We've had a really fun weekend of activity. I went along to the Bristol Half Marathon Training weekend, held by Run Bristol and the team at Full Potential, sold a few copies of Go Faster Food, and then did a 9 1/2 mile run in the evening....in the sun (I think that was the last time it peeked out from those heavy rainclouds we've got here in Bristol at the moment). I felt really good and even sprinted at the end! Nick at Full Potential recommends that you should incorporate a few race pace sessions of 10 minutes or so into your weekly long run, so that your body learns to know what to expect. That makes sense to me and it gave the run a nice focus point.
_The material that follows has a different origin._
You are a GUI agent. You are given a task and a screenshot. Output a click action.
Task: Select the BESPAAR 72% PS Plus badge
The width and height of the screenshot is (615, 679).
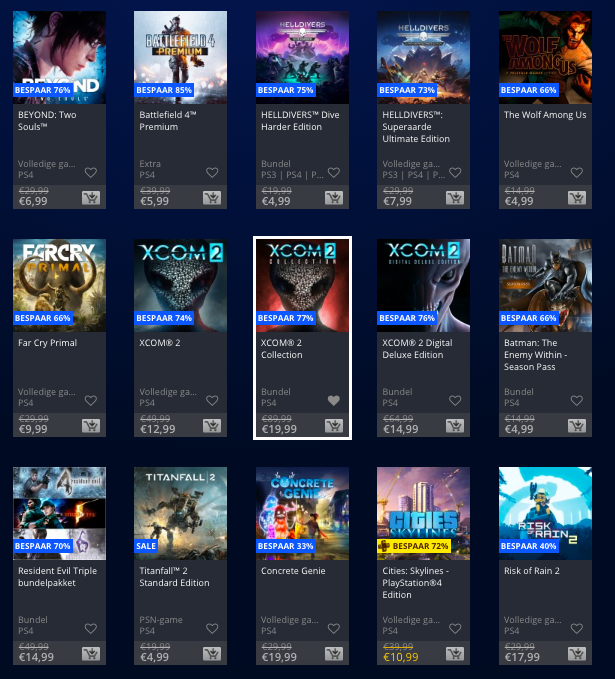pyautogui.click(x=414, y=546)
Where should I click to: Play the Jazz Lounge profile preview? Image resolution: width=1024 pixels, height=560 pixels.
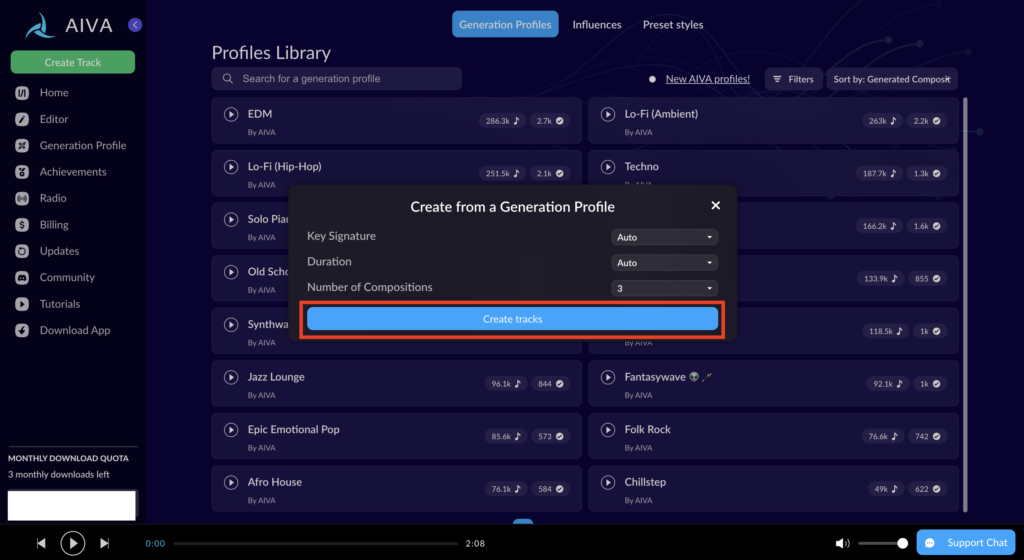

On Sunday, Mark took hold of my book and cooked up some of my American Blueberry Pancakes which he served up as a late breakfast with maple syrup and some crispy bacon...yes, the kids are away!! He misread the abbreviation 2 tsp as 2 tablespoons - of baking powder (!)- but I managed to thwart his attempts at sabotaging my recipe and the end result was completely delicious. We were nicely stoked up for our cycle along the Bristol to Bath railway path for lunch with our lovely friends there. Door to door is only about 20 miles but the rain was torrential from start to finish and what is normally a gorgeous cycle ride was pretty unpleasant really!
The American Blueberry Pancakes are in the breakfast section of Go Faster Food - Page 60 - (maybe I'll make them recipe of the month at some point?). They are actually fantastic for post exercise recovery; a great fun and tasty way to get some high G.I. carbohydrate and protein into your system after a serious workout, with the added kick of the blueberries, now classed as a superfood and bursting with nutrients. It is really important to feed your tired muscles with some fast-acting carbohydrate to replenish your glycogen stores after exercise, and you need some protein to help repair any muscle trauma. What's great about these pancakes is that you can make the mixture before you leave the house, dream about them when the going gets tough on your run and then cook them on your return, even while you're doing your stretches. Hey presto, you'll be sitting down and pouring maple syrup over your first one within the 15 minute magic window of recovery!